Task brief
Write out, word for word, every line from the one containing "Task: Select the Образование category" through the final line of the records.
------------------------------------------------------------
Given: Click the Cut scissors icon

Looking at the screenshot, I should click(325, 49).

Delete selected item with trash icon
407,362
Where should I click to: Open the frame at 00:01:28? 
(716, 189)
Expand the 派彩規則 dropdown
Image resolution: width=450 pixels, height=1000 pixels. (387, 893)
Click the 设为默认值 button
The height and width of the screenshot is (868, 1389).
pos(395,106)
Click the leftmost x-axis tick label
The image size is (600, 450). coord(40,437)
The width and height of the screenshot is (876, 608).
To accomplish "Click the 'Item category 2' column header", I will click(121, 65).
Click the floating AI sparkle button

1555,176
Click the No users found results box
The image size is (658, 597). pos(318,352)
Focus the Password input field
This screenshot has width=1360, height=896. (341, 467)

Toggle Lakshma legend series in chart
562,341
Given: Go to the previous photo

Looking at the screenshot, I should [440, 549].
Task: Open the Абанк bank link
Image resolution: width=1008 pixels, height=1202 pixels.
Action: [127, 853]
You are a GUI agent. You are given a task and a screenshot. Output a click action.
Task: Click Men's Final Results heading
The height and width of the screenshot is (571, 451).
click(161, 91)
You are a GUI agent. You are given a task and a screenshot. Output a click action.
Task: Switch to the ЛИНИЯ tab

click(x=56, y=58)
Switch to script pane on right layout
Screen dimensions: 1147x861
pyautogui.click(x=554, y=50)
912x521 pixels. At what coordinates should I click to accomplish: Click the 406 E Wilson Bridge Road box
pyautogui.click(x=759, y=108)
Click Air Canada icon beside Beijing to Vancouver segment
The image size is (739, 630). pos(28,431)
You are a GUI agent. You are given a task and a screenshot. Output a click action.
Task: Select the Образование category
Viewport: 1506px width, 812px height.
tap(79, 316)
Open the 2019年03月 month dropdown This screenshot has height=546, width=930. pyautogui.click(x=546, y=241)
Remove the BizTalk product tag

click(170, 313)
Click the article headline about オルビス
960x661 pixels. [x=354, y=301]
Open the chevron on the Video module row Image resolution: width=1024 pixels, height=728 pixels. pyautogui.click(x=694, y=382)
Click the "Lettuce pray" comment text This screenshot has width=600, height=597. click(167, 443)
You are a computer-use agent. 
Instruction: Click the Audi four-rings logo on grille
------------------------------------------------------------
The completed task
Task: Select the Образование category
Viewport: 1506px width, 812px height.
tap(79, 316)
Open the 2019年03月 month dropdown This screenshot has height=546, width=930. pyautogui.click(x=546, y=241)
Remove the BizTalk product tag

click(170, 313)
Click the article headline about オルビス
960x661 pixels. [x=354, y=301]
Open the chevron on the Video module row Image resolution: width=1024 pixels, height=728 pixels. pyautogui.click(x=694, y=382)
Click the "Lettuce pray" comment text This screenshot has width=600, height=597. click(167, 443)
You are a computer-use agent. 
Instruction: Click the Audi four-rings logo on grille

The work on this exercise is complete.